27/04/2021
È la mattina del 25 aprile a Padova.
Un ragazzo di origine africana sta procedendo in bicicletta in senso di marcia contrario quando viene fermato dai vigili.
La viabilità è cambiata da poco e in molti sbagliano. Avrebbero potuto limitarsi a spiegargli l’errore, come hanno fatto con molti altri prima di lui.
Con lui no.
Il ragazzo viene fermato, bloccato, immobilizzato, spinto a terra violentemente con le mani intorno al collo, ammanettato come un criminale, mentre ripete disperato: “Non ho fatto niente, non ho fatto niente”.

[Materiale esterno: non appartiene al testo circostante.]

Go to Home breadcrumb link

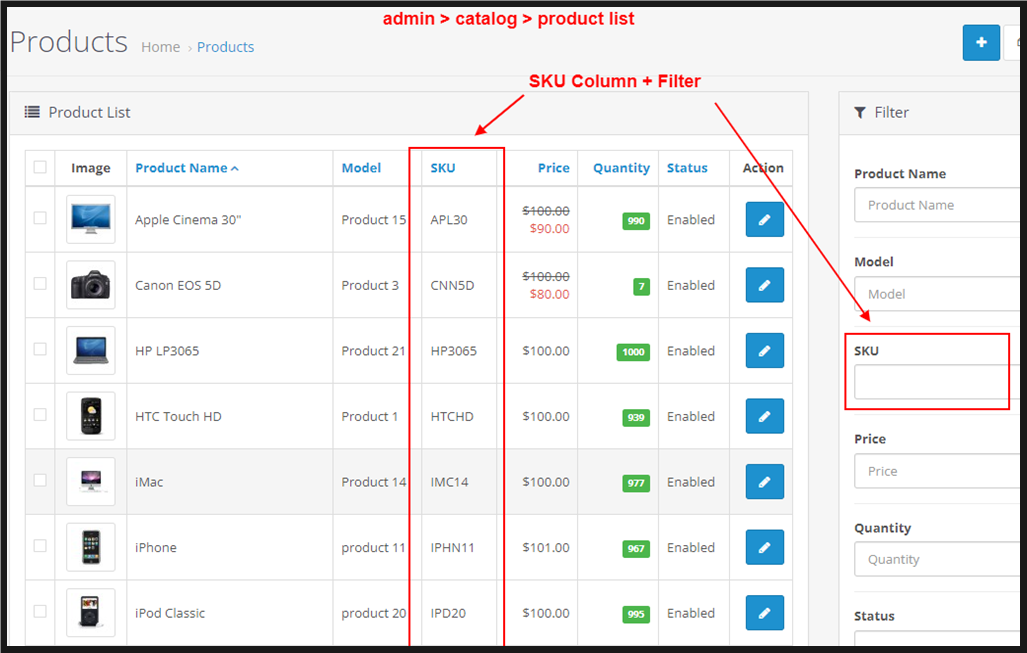(x=160, y=47)
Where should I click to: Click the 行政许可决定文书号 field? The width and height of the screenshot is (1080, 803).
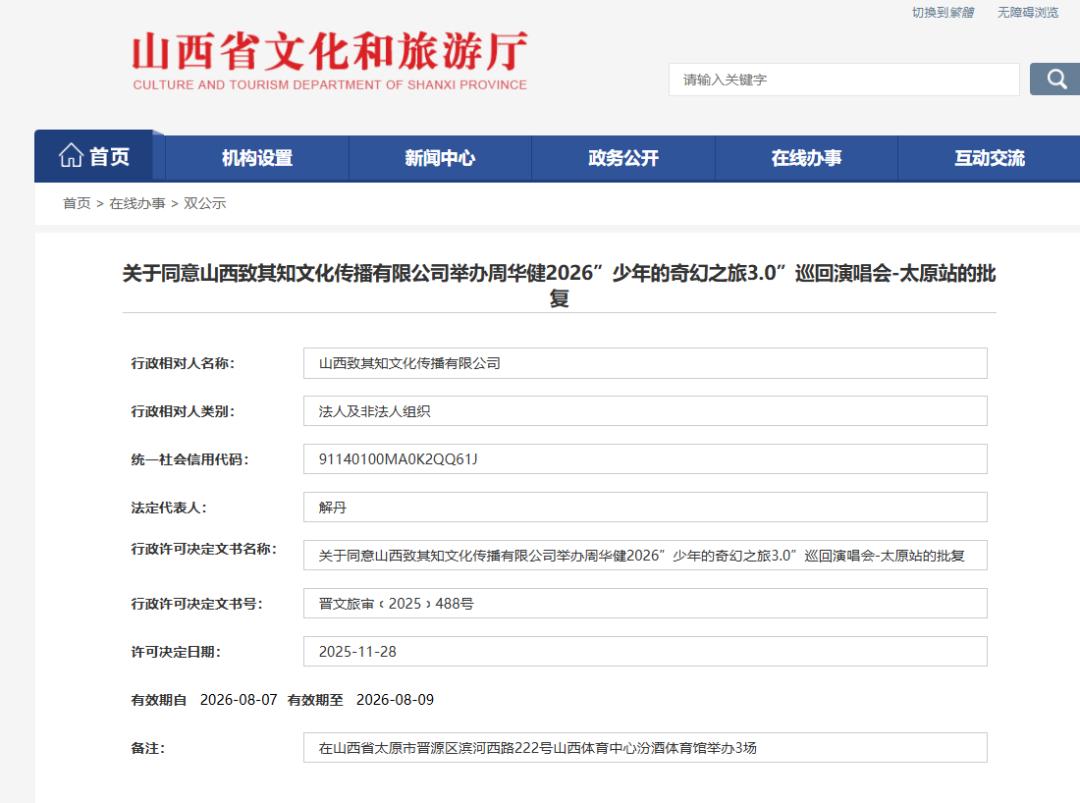645,603
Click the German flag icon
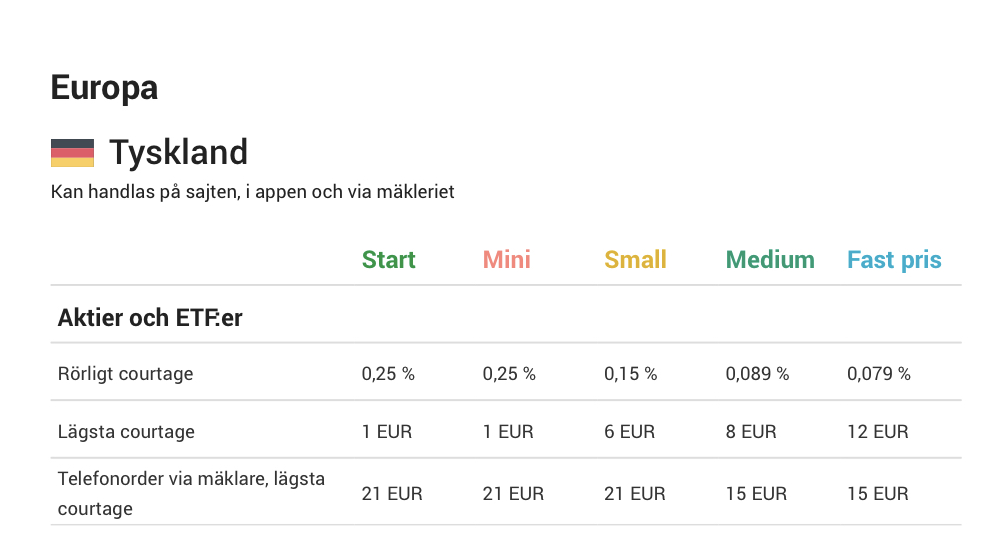This screenshot has height=551, width=986. (72, 153)
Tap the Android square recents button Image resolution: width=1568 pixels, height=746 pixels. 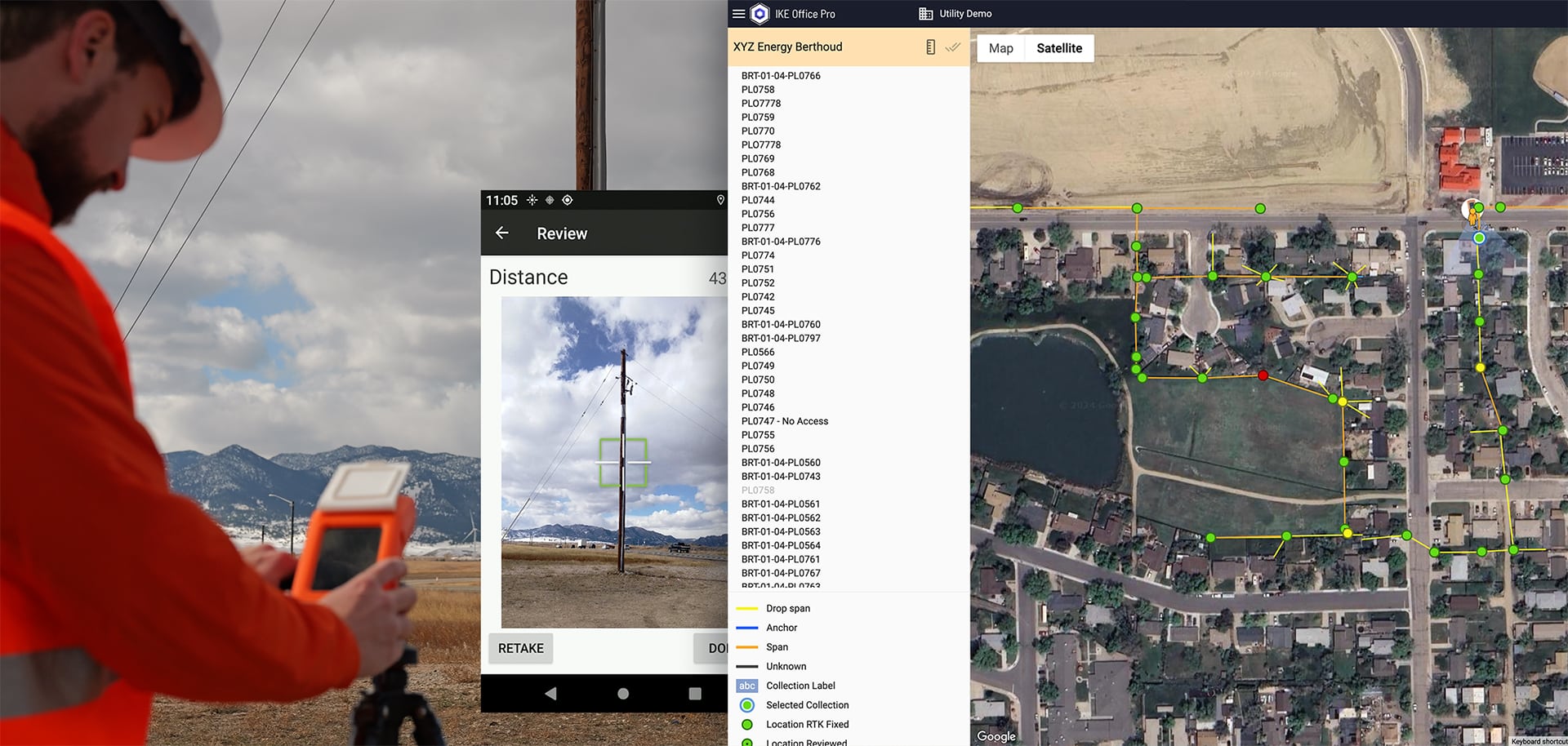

Sono scene che ricordano vagamente quelle di George Floyd, al punto che qualcuno interviene, altri accendono le videocamere. “Lo state ammazzando, volete ammazzarne un altro? Lo fate respirare?” si sente urlare.
Non conta chi sia questo ragazzo, cosa abbia o non abbia fatto. Quello che conta è che una scena del genere, nel 2021, non può essere tollerata nei confronti di un ragazzo armato solo di una bicicletta, la cui unica “colpa” è quella di essere nero.
In attesa di fare luce su questa vicenda allucinante, solidarietà al ragazzo e grazie ai tanti padovani che non si sono voltati dall’altra parte.